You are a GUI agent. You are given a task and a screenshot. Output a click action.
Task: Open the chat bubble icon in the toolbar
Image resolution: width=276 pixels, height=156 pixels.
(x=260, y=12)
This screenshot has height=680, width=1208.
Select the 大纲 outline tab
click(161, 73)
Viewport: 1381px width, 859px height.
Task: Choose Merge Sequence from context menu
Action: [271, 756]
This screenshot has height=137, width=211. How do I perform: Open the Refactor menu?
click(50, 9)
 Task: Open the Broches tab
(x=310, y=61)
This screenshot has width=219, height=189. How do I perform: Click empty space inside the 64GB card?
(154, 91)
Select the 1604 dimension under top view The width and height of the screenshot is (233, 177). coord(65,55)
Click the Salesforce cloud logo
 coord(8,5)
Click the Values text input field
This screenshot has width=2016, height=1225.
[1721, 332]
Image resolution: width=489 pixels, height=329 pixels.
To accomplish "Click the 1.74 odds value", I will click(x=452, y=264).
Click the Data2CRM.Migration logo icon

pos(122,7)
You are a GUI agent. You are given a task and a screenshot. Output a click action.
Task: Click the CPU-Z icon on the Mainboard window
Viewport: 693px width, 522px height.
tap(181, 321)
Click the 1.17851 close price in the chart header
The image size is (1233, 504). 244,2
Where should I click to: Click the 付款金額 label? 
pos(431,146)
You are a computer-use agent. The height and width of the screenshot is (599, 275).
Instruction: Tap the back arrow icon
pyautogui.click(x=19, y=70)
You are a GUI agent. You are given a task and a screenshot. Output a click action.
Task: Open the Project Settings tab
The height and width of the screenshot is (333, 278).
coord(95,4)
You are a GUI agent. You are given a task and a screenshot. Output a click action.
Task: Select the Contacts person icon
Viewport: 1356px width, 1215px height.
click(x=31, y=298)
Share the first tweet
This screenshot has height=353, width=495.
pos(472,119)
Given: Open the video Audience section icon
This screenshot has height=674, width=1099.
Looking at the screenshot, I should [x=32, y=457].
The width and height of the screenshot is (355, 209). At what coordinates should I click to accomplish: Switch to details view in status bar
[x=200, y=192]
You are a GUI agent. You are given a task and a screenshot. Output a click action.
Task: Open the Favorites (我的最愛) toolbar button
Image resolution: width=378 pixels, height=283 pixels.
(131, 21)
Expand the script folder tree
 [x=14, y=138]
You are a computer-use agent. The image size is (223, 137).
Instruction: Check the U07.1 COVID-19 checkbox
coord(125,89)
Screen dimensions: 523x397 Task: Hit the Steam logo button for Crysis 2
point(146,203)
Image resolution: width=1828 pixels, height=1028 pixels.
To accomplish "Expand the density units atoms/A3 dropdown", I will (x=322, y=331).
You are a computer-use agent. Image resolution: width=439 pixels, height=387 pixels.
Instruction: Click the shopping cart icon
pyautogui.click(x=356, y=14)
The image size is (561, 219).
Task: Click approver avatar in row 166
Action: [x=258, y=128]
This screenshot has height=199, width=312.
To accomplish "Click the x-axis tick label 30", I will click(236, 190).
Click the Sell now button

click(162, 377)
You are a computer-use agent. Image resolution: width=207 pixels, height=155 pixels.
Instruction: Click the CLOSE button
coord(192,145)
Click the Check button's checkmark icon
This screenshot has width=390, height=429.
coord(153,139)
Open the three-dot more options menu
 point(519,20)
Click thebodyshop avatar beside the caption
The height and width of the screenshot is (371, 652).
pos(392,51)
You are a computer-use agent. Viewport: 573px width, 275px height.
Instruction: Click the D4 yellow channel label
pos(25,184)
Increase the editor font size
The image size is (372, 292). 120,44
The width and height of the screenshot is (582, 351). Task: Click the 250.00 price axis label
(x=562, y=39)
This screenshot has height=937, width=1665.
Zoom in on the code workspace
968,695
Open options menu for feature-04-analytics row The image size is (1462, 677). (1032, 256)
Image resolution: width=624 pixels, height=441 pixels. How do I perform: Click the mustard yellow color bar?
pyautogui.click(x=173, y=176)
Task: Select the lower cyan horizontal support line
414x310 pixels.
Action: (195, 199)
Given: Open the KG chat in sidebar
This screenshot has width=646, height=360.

— Instruction —
Format every line of the entries above as a JSON list of strings, one string per line, with blank lines omitted.

— Solved problem —
[
  "You are a GUI agent. You are given a task and a screenshot. Output a click action.",
  "Task: Open the chat bubble icon in the toolbar",
  "Image resolution: width=276 pixels, height=156 pixels.",
  "(x=260, y=12)",
  "This screenshot has height=680, width=1208.",
  "Select the 大纲 outline tab",
  "click(161, 73)",
  "Viewport: 1381px width, 859px height.",
  "Task: Choose Merge Sequence from context menu",
  "Action: [271, 756]",
  "This screenshot has height=137, width=211. How do I perform: Open the Refactor menu?",
  "click(50, 9)",
  " Task: Open the Broches tab",
  "(x=310, y=61)",
  "This screenshot has width=219, height=189. How do I perform: Click empty space inside the 64GB card?",
  "(154, 91)",
  "Select the 1604 dimension under top view The width and height of the screenshot is (233, 177). coord(65,55)",
  "Click the Salesforce cloud logo",
  " coord(8,5)",
  "Click the Values text input field",
  "This screenshot has width=2016, height=1225.",
  "[1721, 332]",
  "Image resolution: width=489 pixels, height=329 pixels.",
  "To accomplish \"Click the 1.74 odds value\", I will click(x=452, y=264).",
  "Click the Data2CRM.Migration logo icon",
  "pos(122,7)",
  "You are a GUI agent. You are given a task and a screenshot. Output a click action.",
  "Task: Click the CPU-Z icon on the Mainboard window",
  "Viewport: 693px width, 522px height.",
  "tap(181, 321)",
  "Click the 1.17851 close price in the chart header",
  "The image size is (1233, 504). 244,2",
  "Where should I click to: Click the 付款金額 label? ",
  "pos(431,146)",
  "You are a computer-use agent. The height and width of the screenshot is (599, 275).",
  "Instruction: Tap the back arrow icon",
  "pyautogui.click(x=19, y=70)",
  "You are a GUI agent. You are given a task and a screenshot. Output a click action.",
  "Task: Open the Project Settings tab",
  "The height and width of the screenshot is (333, 278).",
  "coord(95,4)",
  "You are a GUI agent. You are given a task and a screenshot. Output a click action.",
  "Task: Select the Contacts person icon",
  "Viewport: 1356px width, 1215px height.",
  "click(x=31, y=298)",
  "Share the first tweet",
  "This screenshot has height=353, width=495.",
  "pos(472,119)",
  "Given: Open the video Audience section icon",
  "This screenshot has height=674, width=1099.",
  "Looking at the screenshot, I should [x=32, y=457].",
  "The width and height of the screenshot is (355, 209). At what coordinates should I click to accomplish: Switch to details view in status bar",
  "[x=200, y=192]",
  "You are a GUI agent. You are given a task and a screenshot. Output a click action.",
  "Task: Open the Favorites (我的最愛) toolbar button",
  "Image resolution: width=378 pixels, height=283 pixels.",
  "(131, 21)",
  "Expand the script folder tree",
  " [x=14, y=138]",
  "You are a computer-use agent. The image size is (223, 137).",
  "Instruction: Check the U07.1 COVID-19 checkbox",
  "coord(125,89)",
  "Screen dimensions: 523x397 Task: Hit the Steam logo button for Crysis 2",
  "point(146,203)",
  "Image resolution: width=1828 pixels, height=1028 pixels.",
  "To accomplish \"Expand the density units atoms/A3 dropdown\", I will (x=322, y=331).",
  "You are a computer-use agent. Image resolution: width=439 pixels, height=387 pixels.",
  "Instruction: Click the shopping cart icon",
  "pyautogui.click(x=356, y=14)",
  "The image size is (561, 219).",
  "Task: Click approver avatar in row 166",
  "Action: [x=258, y=128]",
  "This screenshot has height=199, width=312.",
  "To accomplish \"Click the x-axis tick label 30\", I will click(236, 190).",
  "Click the Sell now button",
  "click(162, 377)",
  "You are a computer-use agent. Image resolution: width=207 pixels, height=155 pixels.",
  "Instruction: Click the CLOSE button",
  "coord(192,145)",
  "Click the Check button's checkmark icon",
  "This screenshot has width=390, height=429.",
  "coord(153,139)",
  "Open the three-dot more options menu",
  " point(519,20)",
  "Click thebodyshop avatar beside the caption",
  "The height and width of the screenshot is (371, 652).",
  "pos(392,51)",
  "You are a computer-use agent. Viewport: 573px width, 275px height.",
  "Instruction: Click the D4 yellow channel label",
  "pos(25,184)",
  "Increase the editor font size",
  "The image size is (372, 292). 120,44",
  "The width and height of the screenshot is (582, 351). Task: Click the 250.00 price axis label",
  "(x=562, y=39)",
  "This screenshot has height=937, width=1665.",
  "Zoom in on the code workspace",
  "968,695",
  "Open options menu for feature-04-analytics row The image size is (1462, 677). (1032, 256)",
  "Image resolution: width=624 pixels, height=441 pixels. How do I perform: Click the mustard yellow color bar?",
  "pyautogui.click(x=173, y=176)",
  "Task: Select the lower cyan horizontal support line",
  "414x310 pixels.",
  "Action: (195, 199)",
  "Given: Open the KG chat in sidebar",
  "This screenshot has width=646, height=360."
]